Some may find comfort in the fact that corporate earnings have by and large kept pace with debt, except for the first few months of 2020 when earnings fell off the cliff. See Figure 1. For the period 2019-2022, for every dollar of debt, non-financial corporate businesses have generated earnings (before interest and taxes) of 20 cents, on average.
Figure 1: Non-Financial Corporate Businesses Debt and Earnings: 2019-2022
Corporate borrowing cost have risen furiously in 2022, as shown in Figure 2, which plots the yields on High Quality Market (HQM) corporate bonds with three different maturities. Since HQM bonds comprise of mostly investment-grade bonds, the spike in their yields in recent months suggests that even for the most credit-worthy companies, the day of cheap credit is likely behind us.
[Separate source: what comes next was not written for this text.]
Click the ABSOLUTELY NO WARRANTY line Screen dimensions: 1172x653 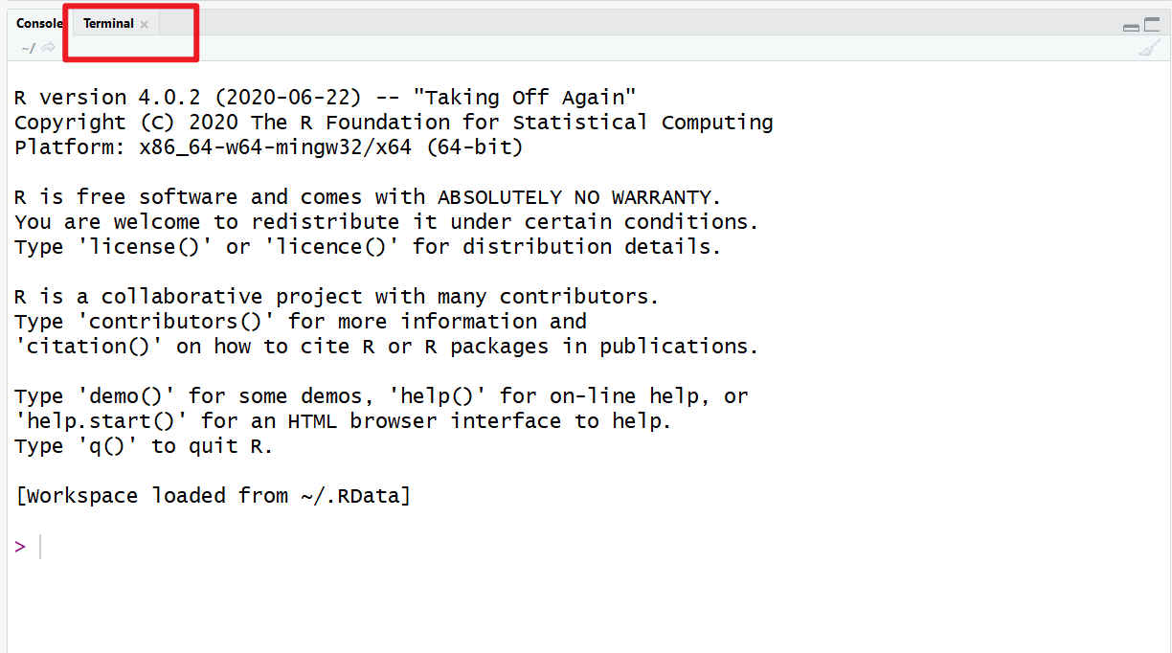368,197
Figure 2: High Quality Market Corporate Bond Yield
Corporate bond spread, which is the difference between corporate bond yield and the yield on treasury bond with the same maturity, has also spiked in 2022. In other words, lenders are attaching a higher risk factor to corporate borrowers and accordingly demand a higher interest rate for compensation, compared to the return on risk-free treasury securities. For example, the 10-year corporate bond-treasury spread hovered around 100 bps for the most part since 2018 (except for the early pandemic months) but has risen by as much as 75 bps during 2022. The spread has retreated in early 2023 but remains significantly above historical average.